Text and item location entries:
——————

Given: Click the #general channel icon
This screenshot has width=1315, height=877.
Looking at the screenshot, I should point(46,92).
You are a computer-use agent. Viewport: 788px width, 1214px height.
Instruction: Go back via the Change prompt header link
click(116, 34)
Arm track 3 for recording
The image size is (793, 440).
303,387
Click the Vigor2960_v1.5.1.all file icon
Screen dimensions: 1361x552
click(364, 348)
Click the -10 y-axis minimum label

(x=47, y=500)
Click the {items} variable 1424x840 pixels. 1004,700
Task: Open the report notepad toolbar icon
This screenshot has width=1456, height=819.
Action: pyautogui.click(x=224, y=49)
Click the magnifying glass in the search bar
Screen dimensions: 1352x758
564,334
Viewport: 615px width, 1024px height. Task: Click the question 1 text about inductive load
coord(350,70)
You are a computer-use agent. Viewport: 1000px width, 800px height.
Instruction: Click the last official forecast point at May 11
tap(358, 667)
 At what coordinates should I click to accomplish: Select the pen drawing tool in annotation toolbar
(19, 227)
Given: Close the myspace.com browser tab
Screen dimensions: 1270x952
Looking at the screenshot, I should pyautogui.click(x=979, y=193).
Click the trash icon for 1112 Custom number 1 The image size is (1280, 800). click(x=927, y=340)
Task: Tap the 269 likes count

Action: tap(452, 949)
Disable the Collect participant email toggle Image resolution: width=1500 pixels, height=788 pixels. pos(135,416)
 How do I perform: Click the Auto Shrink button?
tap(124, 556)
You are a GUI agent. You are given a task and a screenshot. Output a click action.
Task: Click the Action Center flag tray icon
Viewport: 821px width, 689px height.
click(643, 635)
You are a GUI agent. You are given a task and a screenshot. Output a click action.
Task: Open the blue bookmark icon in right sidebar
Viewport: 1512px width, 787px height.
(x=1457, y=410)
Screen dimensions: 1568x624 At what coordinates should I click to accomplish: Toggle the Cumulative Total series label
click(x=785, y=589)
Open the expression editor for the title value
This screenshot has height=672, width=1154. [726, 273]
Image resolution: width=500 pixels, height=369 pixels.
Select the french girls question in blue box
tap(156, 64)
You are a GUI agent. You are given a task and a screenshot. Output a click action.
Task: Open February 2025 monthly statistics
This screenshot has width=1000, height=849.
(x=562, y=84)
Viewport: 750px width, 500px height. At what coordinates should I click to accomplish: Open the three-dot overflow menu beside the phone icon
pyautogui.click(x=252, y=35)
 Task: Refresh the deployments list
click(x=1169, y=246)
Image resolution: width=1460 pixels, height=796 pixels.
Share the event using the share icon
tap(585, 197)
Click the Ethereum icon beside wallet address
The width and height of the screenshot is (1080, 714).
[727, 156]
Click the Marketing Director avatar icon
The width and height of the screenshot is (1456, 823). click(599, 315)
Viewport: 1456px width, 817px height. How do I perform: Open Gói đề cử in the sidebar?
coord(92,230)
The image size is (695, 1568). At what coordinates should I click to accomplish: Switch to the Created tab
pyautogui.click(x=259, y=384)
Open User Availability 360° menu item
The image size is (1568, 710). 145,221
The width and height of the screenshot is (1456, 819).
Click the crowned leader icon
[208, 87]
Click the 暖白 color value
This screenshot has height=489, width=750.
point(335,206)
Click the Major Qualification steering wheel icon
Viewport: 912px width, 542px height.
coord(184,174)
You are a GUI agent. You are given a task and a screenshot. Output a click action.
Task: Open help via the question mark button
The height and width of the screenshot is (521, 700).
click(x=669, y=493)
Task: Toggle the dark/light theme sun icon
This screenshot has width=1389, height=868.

——————

Format the records above as a numbered list, leaving out any blank lines.

1. Given: Click the #general channel icon
2. This screenshot has width=1315, height=877.
3. Looking at the screenshot, I should point(46,92).
4. You are a computer-use agent. Viewport: 788px width, 1214px height.
5. Instruction: Go back via the Change prompt header link
6. click(116, 34)
7. Arm track 3 for recording
8. The image size is (793, 440).
9. 303,387
10. Click the Vigor2960_v1.5.1.all file icon
11. Screen dimensions: 1361x552
12. click(364, 348)
13. Click the -10 y-axis minimum label
14. (x=47, y=500)
15. Click the {items} variable 1424x840 pixels. 1004,700
16. Task: Open the report notepad toolbar icon
17. This screenshot has width=1456, height=819.
18. Action: pyautogui.click(x=224, y=49)
19. Click the magnifying glass in the search bar
20. Screen dimensions: 1352x758
21. 564,334
22. Viewport: 615px width, 1024px height. Task: Click the question 1 text about inductive load
23. coord(350,70)
24. You are a computer-use agent. Viewport: 1000px width, 800px height.
25. Instruction: Click the last official forecast point at May 11
26. tap(358, 667)
27.  At what coordinates should I click to accomplish: Select the pen drawing tool in annotation toolbar
28. (19, 227)
29. Given: Close the myspace.com browser tab
30. Screen dimensions: 1270x952
31. Looking at the screenshot, I should pyautogui.click(x=979, y=193).
32. Click the trash icon for 1112 Custom number 1 The image size is (1280, 800). click(x=927, y=340)
33. Task: Tap the 269 likes count
34. Action: tap(452, 949)
35. Disable the Collect participant email toggle Image resolution: width=1500 pixels, height=788 pixels. pos(135,416)
36.  How do I perform: Click the Auto Shrink button?
37. tap(124, 556)
38. You are a GUI agent. You are given a task and a screenshot. Output a click action.
39. Task: Click the Action Center flag tray icon
40. Viewport: 821px width, 689px height.
41. click(643, 635)
42. You are a GUI agent. You are given a task and a screenshot. Output a click action.
43. Task: Open the blue bookmark icon in right sidebar
44. Viewport: 1512px width, 787px height.
45. (x=1457, y=410)
46. Screen dimensions: 1568x624 At what coordinates should I click to accomplish: Toggle the Cumulative Total series label
47. click(x=785, y=589)
48. Open the expression editor for the title value
49. This screenshot has height=672, width=1154. [726, 273]
50. Image resolution: width=500 pixels, height=369 pixels.
51. Select the french girls question in blue box
52. tap(156, 64)
53. You are a GUI agent. You are given a task and a screenshot. Output a click action.
54. Task: Open February 2025 monthly statistics
55. This screenshot has width=1000, height=849.
56. (x=562, y=84)
57. Viewport: 750px width, 500px height. At what coordinates should I click to accomplish: Open the three-dot overflow menu beside the phone icon
58. pyautogui.click(x=252, y=35)
59.  Task: Refresh the deployments list
60. click(x=1169, y=246)
61. Image resolution: width=1460 pixels, height=796 pixels.
62. Share the event using the share icon
63. tap(585, 197)
64. Click the Ethereum icon beside wallet address
65. The width and height of the screenshot is (1080, 714).
66. [727, 156]
67. Click the Marketing Director avatar icon
68. The width and height of the screenshot is (1456, 823). click(599, 315)
69. Viewport: 1456px width, 817px height. How do I perform: Open Gói đề cử in the sidebar?
70. coord(92,230)
71. The image size is (695, 1568). At what coordinates should I click to accomplish: Switch to the Created tab
72. pyautogui.click(x=259, y=384)
73. Open User Availability 360° menu item
74. The image size is (1568, 710). 145,221
75. The width and height of the screenshot is (1456, 819).
76. Click the crowned leader icon
77. [208, 87]
78. Click the 暖白 color value
79. This screenshot has height=489, width=750.
80. point(335,206)
81. Click the Major Qualification steering wheel icon
82. Viewport: 912px width, 542px height.
83. coord(184,174)
84. You are a GUI agent. You are given a task and a screenshot. Output a click action.
85. Task: Open help via the question mark button
86. The height and width of the screenshot is (521, 700).
87. click(x=669, y=493)
88. Task: Toggle the dark/light theme sun icon
89. This screenshot has width=1389, height=868.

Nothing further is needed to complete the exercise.